_SUPPLIED PASSAGE_:
------

Decisions: 98  through 124

27 decisions with 19 published

Click here for this month’s minutes (case names, questions presented for published decisions, and links to full text of each published and nonpublished decision)

Click here for an index to all monthly minutes of SCOKY.

PUBLISHED DECISIONS
(Number, NAME, ISSUE AND LINK TO FULL TEXT):

98. Judicial Misconduct.  Removal from Office.
Russell D. Alred, Circuit Court Judge v. Commonwealth of Kentucky Judicial Conduct Commission
Questions Presented:
Removal from judicial office for judicial misconduct.

99. Class Action.  Attorney Fees.
B. DAHLENBURG BONAR, P.S.C,AND BARBARA D. BONAR V. WAITE, SCHNEIDER, BAYLESS & CHESLEY CO., L.P.A.; STANLEY M. CHESLEY; AND ROBERT A.STEINBERG

Questions Presented:
Class Action Litigation. Attorneys’ Fees. The issues include whether and to what extent a former class action co-counsel is entitled to recover fees following settlement of a class action lawsuit.

The weight of the evidence presented at trial supports the conclusion that Bonar withdrew from the case voluntarily. She did so because she found the class’s position towards the Diocese at odds with that of her clientele and colleagues. Finding no reason to disturb the trial court’s factual finding, we turn to its legal conclusion that Bonar was not entitled to any portion of the attorney’s fees awarded to class counsel.

------

[Entries drawn from a collection]
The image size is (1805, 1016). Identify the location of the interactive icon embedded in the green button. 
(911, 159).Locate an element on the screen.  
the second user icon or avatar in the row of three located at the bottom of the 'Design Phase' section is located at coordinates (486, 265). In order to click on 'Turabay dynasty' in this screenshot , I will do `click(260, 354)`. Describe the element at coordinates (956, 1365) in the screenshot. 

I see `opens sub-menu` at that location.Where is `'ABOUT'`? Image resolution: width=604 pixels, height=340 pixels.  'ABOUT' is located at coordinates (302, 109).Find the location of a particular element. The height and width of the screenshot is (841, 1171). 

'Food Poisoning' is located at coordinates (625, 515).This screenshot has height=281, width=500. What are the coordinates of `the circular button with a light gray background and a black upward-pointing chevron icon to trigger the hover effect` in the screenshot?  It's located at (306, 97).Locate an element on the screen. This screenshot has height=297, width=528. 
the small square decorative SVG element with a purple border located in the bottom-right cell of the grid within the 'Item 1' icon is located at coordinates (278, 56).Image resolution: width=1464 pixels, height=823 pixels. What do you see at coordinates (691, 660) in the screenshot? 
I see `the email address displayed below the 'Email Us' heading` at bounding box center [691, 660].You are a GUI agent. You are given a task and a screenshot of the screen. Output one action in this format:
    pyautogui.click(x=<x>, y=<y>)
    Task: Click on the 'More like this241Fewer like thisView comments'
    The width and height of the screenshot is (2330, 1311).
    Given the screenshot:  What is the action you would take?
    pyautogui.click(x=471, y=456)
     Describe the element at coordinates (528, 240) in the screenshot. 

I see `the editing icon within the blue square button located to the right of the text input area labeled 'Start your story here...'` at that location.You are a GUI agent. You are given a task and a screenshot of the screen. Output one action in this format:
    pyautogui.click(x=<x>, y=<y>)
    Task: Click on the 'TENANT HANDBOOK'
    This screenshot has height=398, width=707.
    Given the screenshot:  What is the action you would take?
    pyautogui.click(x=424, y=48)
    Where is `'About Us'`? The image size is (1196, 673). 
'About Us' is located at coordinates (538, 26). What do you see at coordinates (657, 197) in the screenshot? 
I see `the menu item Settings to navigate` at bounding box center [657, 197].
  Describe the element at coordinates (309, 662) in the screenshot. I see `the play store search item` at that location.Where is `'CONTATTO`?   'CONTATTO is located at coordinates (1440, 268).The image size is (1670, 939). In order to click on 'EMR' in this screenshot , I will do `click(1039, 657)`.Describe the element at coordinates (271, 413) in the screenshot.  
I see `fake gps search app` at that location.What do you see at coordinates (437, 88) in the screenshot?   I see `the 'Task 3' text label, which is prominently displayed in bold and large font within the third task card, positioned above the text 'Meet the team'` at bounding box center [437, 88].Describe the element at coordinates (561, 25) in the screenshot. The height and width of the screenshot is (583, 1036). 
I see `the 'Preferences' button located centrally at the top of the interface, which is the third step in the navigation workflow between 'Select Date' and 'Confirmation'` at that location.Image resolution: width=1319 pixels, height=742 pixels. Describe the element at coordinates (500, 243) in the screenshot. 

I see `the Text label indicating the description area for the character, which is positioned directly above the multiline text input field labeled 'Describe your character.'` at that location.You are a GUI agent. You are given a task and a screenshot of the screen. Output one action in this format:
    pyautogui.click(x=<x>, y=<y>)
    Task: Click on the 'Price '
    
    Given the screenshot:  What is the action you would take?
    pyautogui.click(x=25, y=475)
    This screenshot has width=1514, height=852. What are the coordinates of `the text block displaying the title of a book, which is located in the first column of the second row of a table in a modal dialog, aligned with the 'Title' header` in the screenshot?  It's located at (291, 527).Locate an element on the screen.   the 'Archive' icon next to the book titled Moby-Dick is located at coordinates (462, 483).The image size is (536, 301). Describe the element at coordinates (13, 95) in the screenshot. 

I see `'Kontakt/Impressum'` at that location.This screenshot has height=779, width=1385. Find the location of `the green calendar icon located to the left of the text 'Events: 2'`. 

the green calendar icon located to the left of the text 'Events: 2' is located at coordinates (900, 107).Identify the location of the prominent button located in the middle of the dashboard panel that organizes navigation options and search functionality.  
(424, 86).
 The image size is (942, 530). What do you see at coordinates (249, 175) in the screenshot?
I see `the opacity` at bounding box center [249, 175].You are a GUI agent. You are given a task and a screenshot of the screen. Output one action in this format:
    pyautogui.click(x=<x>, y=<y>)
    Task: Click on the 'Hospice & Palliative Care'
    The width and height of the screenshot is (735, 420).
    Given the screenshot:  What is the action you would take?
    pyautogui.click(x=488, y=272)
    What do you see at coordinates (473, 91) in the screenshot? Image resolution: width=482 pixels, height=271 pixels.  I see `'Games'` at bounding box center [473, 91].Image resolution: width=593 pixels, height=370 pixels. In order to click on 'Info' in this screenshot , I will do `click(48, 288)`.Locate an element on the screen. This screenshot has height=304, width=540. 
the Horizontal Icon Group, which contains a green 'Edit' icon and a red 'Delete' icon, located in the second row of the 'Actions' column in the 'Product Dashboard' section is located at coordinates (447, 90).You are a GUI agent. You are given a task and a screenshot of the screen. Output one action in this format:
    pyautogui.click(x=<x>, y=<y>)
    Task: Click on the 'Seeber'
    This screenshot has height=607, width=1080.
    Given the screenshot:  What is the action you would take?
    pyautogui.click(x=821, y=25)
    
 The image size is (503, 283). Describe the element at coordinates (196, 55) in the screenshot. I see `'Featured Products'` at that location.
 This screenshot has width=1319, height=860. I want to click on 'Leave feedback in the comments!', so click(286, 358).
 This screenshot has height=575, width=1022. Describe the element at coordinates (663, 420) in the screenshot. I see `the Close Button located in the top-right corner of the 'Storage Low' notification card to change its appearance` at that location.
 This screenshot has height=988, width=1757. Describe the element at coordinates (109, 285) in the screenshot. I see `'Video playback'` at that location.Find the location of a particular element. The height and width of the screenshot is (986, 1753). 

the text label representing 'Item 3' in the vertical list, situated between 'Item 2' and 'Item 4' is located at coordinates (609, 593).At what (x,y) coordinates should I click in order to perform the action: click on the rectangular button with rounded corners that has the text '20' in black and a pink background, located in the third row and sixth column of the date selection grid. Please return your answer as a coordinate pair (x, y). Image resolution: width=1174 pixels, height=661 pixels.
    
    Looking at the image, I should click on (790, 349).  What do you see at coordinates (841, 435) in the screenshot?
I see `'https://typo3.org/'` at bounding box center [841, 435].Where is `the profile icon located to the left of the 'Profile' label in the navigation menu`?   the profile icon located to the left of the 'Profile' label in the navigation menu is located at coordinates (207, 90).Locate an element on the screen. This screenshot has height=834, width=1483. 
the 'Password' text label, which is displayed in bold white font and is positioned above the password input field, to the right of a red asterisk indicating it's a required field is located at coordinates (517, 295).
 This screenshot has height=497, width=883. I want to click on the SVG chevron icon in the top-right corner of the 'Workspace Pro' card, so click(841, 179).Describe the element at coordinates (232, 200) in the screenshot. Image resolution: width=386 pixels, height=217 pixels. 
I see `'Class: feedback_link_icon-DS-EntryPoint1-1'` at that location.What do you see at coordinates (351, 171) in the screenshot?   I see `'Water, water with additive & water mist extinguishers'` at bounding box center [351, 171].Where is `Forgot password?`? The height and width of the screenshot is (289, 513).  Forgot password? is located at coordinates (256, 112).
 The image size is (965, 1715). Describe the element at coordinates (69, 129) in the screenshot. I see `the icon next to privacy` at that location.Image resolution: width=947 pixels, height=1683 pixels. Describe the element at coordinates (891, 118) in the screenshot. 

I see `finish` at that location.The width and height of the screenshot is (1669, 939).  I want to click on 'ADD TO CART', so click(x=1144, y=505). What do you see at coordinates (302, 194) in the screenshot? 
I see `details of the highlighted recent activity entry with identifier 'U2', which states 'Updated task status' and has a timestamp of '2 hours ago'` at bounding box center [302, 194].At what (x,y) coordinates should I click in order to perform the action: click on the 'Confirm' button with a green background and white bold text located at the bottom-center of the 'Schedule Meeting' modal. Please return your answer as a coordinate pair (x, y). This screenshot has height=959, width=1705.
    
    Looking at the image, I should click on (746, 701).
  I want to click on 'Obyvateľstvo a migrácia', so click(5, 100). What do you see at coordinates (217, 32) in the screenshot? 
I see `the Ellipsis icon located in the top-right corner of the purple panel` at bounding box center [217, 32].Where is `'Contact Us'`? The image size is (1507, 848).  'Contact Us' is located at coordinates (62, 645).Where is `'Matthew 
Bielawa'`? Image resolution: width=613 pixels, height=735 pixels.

------

_REQUIREMENT 1_:
Reproduce the stretch of the decisions summary from "Click here for an" through "for judicial misconduct.".
_REQUIREMENT 2_:
According to the decisions summary, why did Bonar withdraw from the class action case?
The rows have no connection to the decisions summary.

_EXERCISE SOLUTION 1_:
Click here for an index to all monthly minutes of SCOKY.

PUBLISHED DECISIONS
(Number, NAME, ISSUE AND LINK TO FULL TEXT):

98. Judicial Misconduct.  Removal from Office.
Russell D. Alred, Circuit Court Judge v. Commonwealth of Kentucky Judicial Conduct Commission
Questions Presented:
Removal from judicial office for judicial misconduct.

_EXERCISE SOLUTION 2_:
She found the class's position towards the Diocese at odds with that of her clientele and colleagues.